Exceptions suckiness

Exceptions suck in cc.license. Everything throws CCLicenseError, no matter what the kind of error really is. It's impossible to tell what specific problems have happened.

These exceptions are also abused, thrown when a query returns no results in various parts of the infrastructure and caught later, where returning None would have worked just as well or better.

Proposed solutions:

  • Subclass CCLicenseError with more specific errors
  • Use None where more appropriate than throwing an exception

by_code, by_url, etc monstrosities

There are quite a few "by_code" "by_url" and etc functions in cc.license and they are all convoluted and mind-melting to observe. The cult of the flying spagetti monster may be great, but not in regards to our code. We should refactor these to make sense, and many less tables will be flipped in the process.

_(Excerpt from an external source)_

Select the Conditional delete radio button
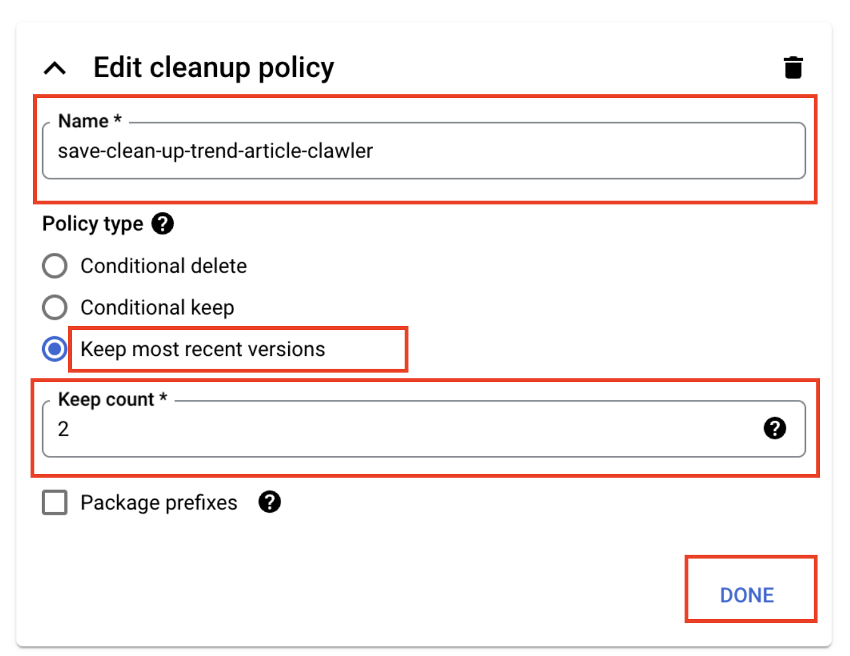This screenshot has height=656, width=850. (x=55, y=266)
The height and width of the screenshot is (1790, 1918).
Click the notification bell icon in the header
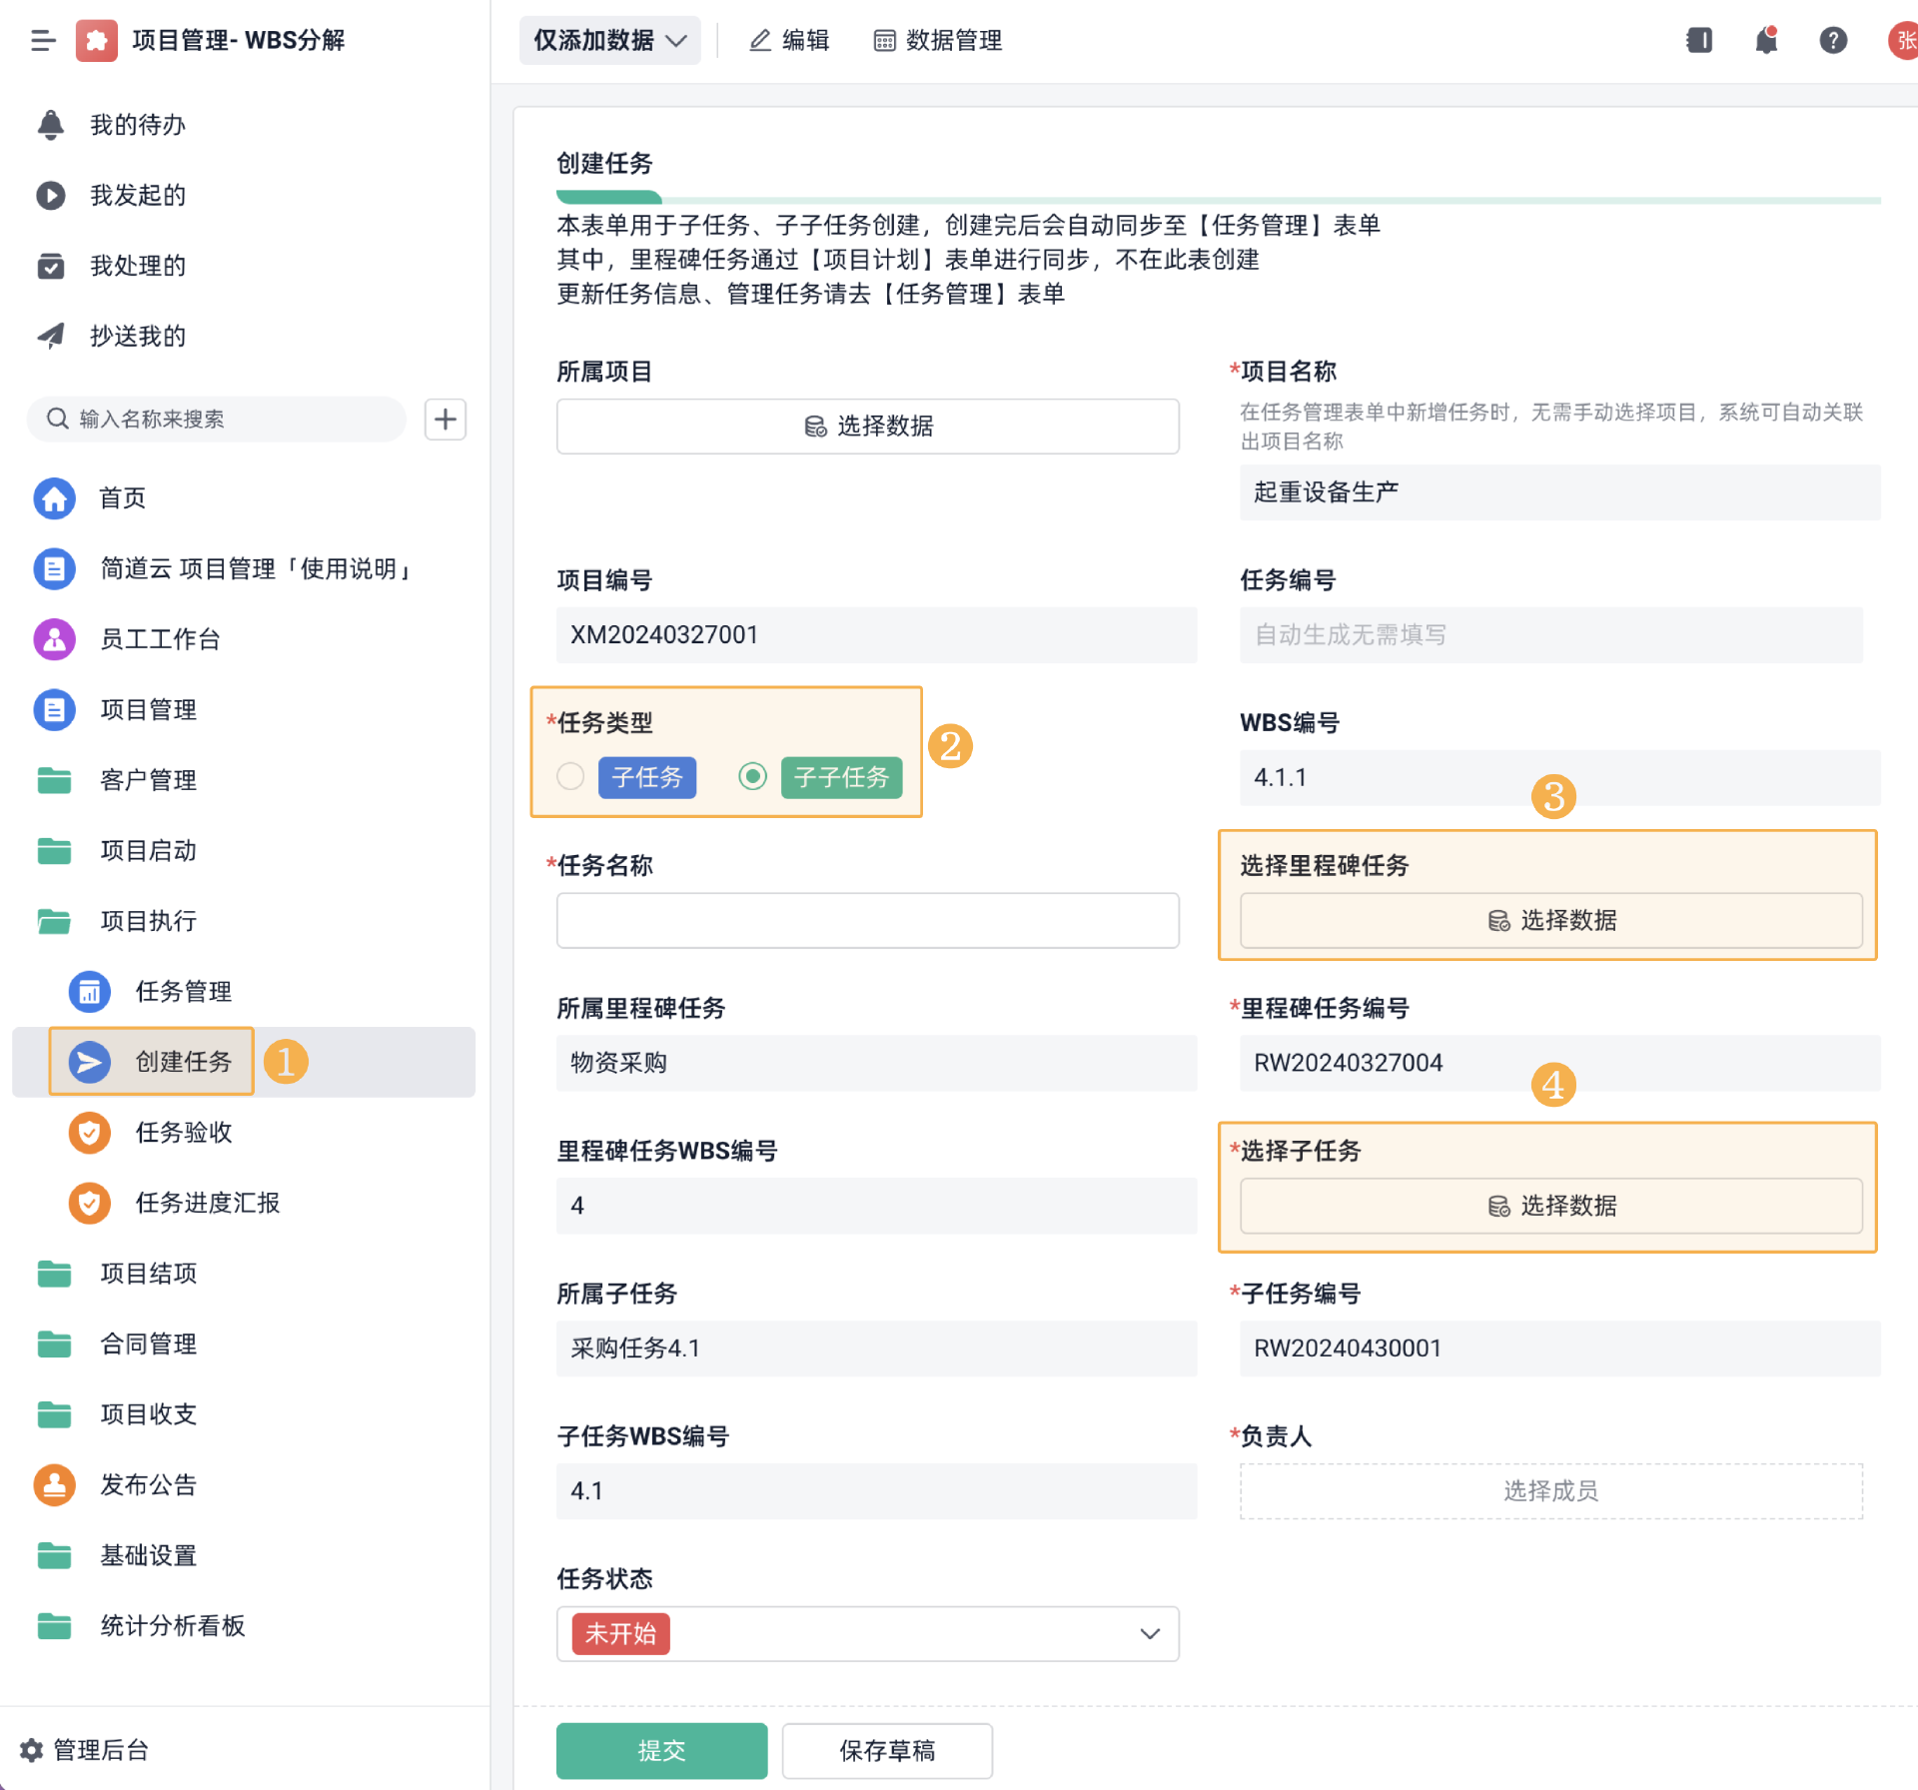(1765, 41)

shouldn't have to pass in model to rdf_helper calls

If rdf_helper functions are designed for specific models, shouldn't we just call those models? Or at least, pass them in as keyword arguments with default values, such as model=JURI_MODEL. That would make a lot more sense, assuming we wanted to be able to do dependency injection for unit testing purposes or something (which we don't currently do anyway!). Or, you know, we could just call JURI_MODEL in the code and save ourselves an argument.

cc.license._lib contains stuff which is useful to external programs

The namespacing of _lib implies that this stuff should be internal but all sorts of things (okay, cc.engine at least) just imports stuff out of it.

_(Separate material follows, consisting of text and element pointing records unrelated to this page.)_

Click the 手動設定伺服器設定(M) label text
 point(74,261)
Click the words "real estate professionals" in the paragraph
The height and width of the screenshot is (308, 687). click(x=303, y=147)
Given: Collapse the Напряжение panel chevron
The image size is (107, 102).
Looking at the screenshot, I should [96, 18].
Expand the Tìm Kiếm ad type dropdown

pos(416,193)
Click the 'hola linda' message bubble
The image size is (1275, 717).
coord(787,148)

RDFa tests for Public Domain Mark, CC0 formatters

We have string tests which are fragile (kind of useful in its own way). We should have RDFa tests though.

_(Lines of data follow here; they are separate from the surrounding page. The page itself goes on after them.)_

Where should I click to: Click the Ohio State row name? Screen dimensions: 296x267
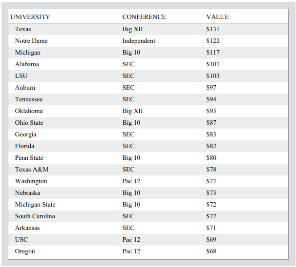29,123
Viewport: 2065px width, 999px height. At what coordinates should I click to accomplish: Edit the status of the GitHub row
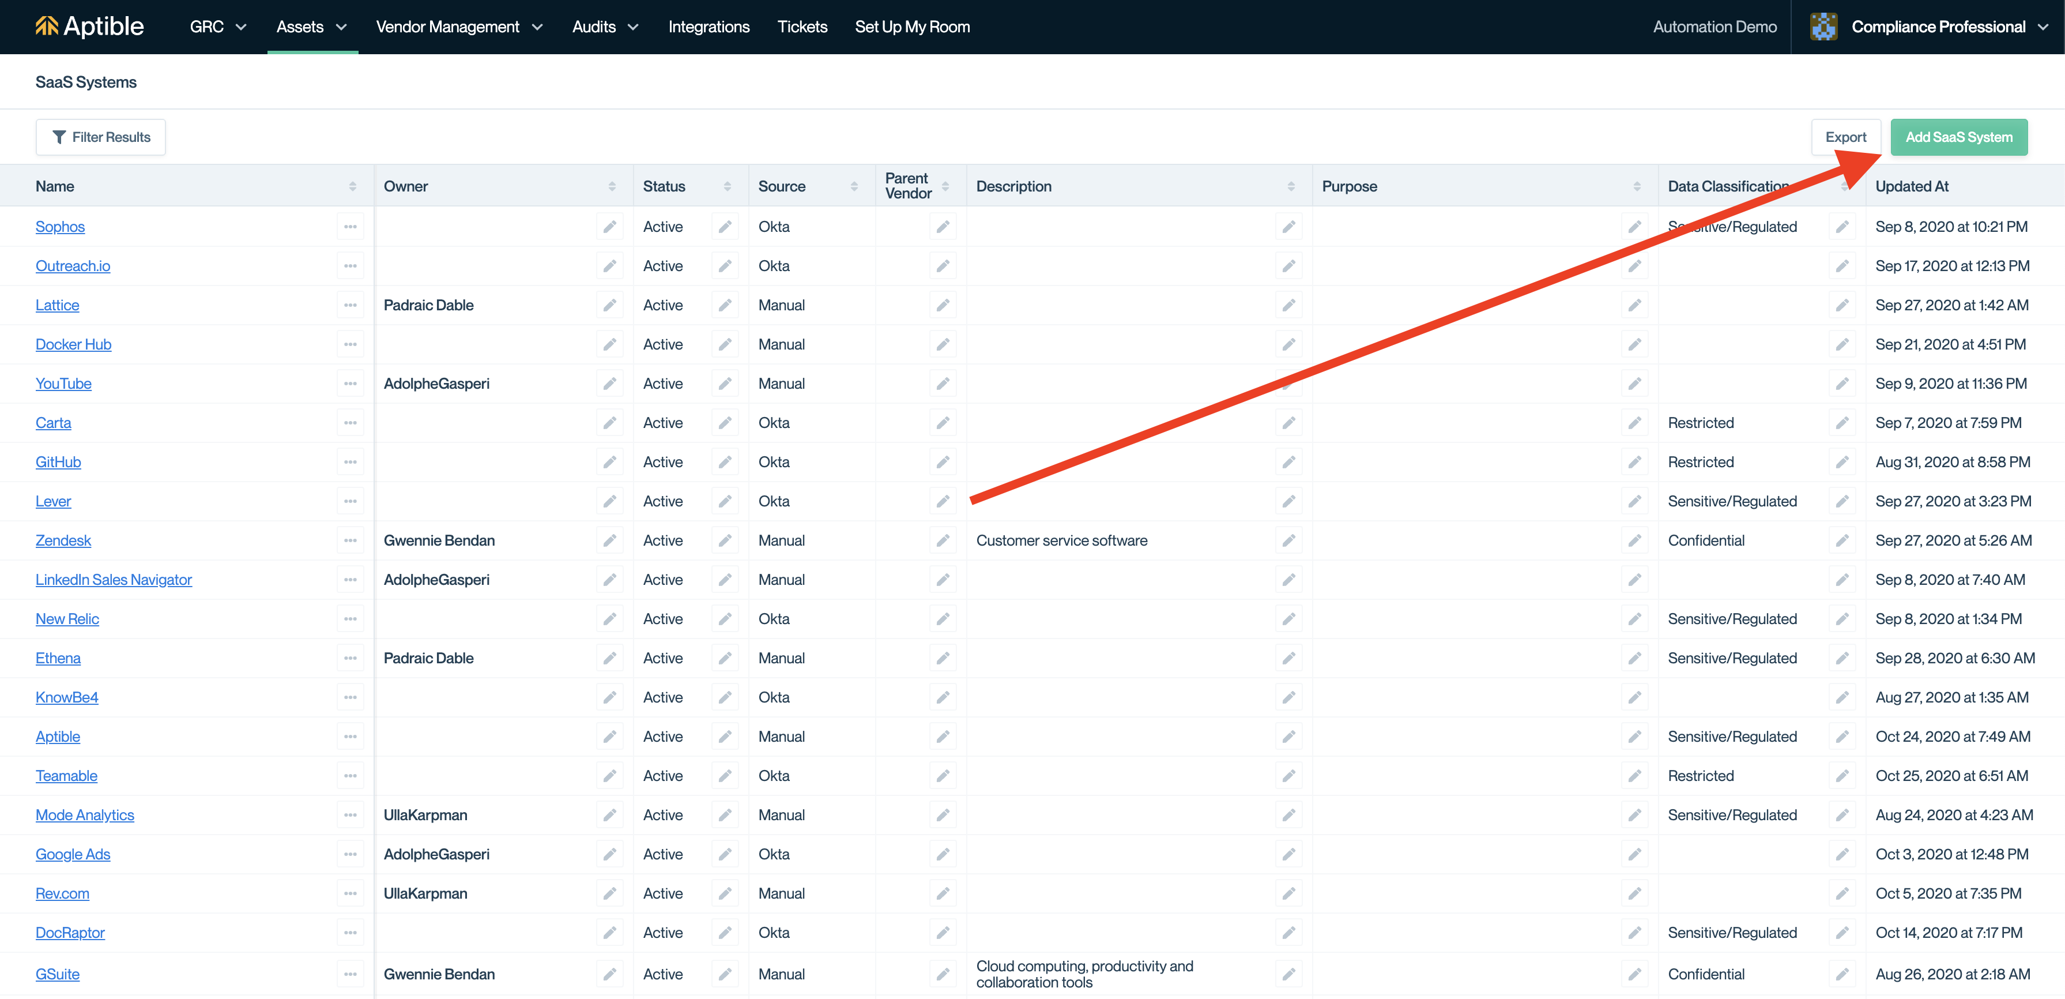(x=725, y=463)
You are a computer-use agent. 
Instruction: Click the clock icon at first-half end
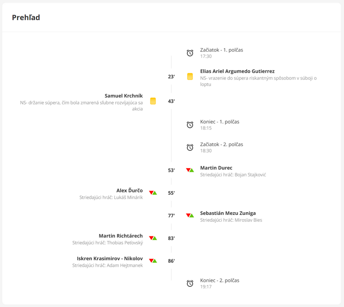pyautogui.click(x=190, y=125)
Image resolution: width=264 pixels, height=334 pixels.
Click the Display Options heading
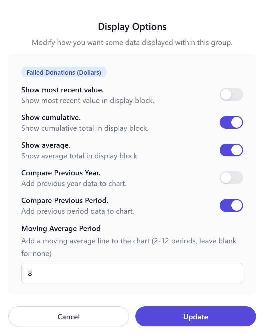pos(132,27)
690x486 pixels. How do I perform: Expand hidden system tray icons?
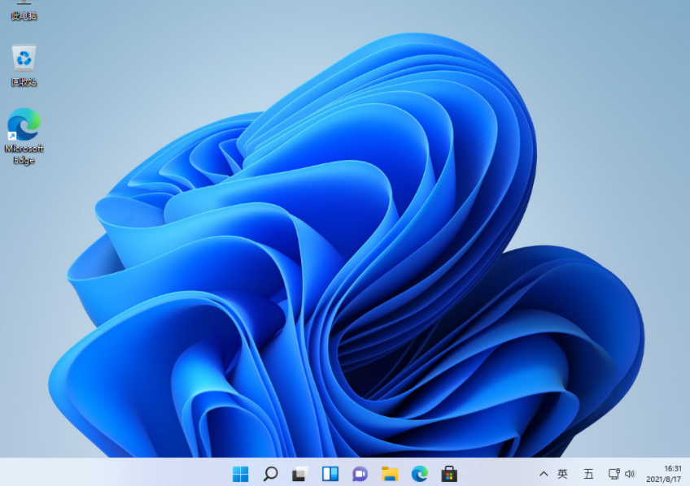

Not enough, not good enough unit tests

cc.engine doesn't have the best of coverage currently. We should fix that.

See also Roundup: Add a string test to every page in cc.engine

request.urlgen useless with /ccengine-fcgi/

See Issue669

wsgi_cache sometimes writes 0 byte files instead of caching

A good candidate for table flipping.

I've wondered if we could at least apply a better bandaid so that 0 size cache files aren't written by:

  • RewriteCond TestString -s in apache, which makes sure the file is > 0 bytes
  • Upgrading wsgi_cache to see if the file == 0 bytes, if so, overwrite

Confirmation, Nathan thinks this is the way to go.

Deployment documentation not good

There's kind of some documentation on Jurisdiction Management but it's not very good, and that's not really the right place.

Instead we should make clear documentation on cc.engine deployment and instead just link to it from Jurisdiction Management.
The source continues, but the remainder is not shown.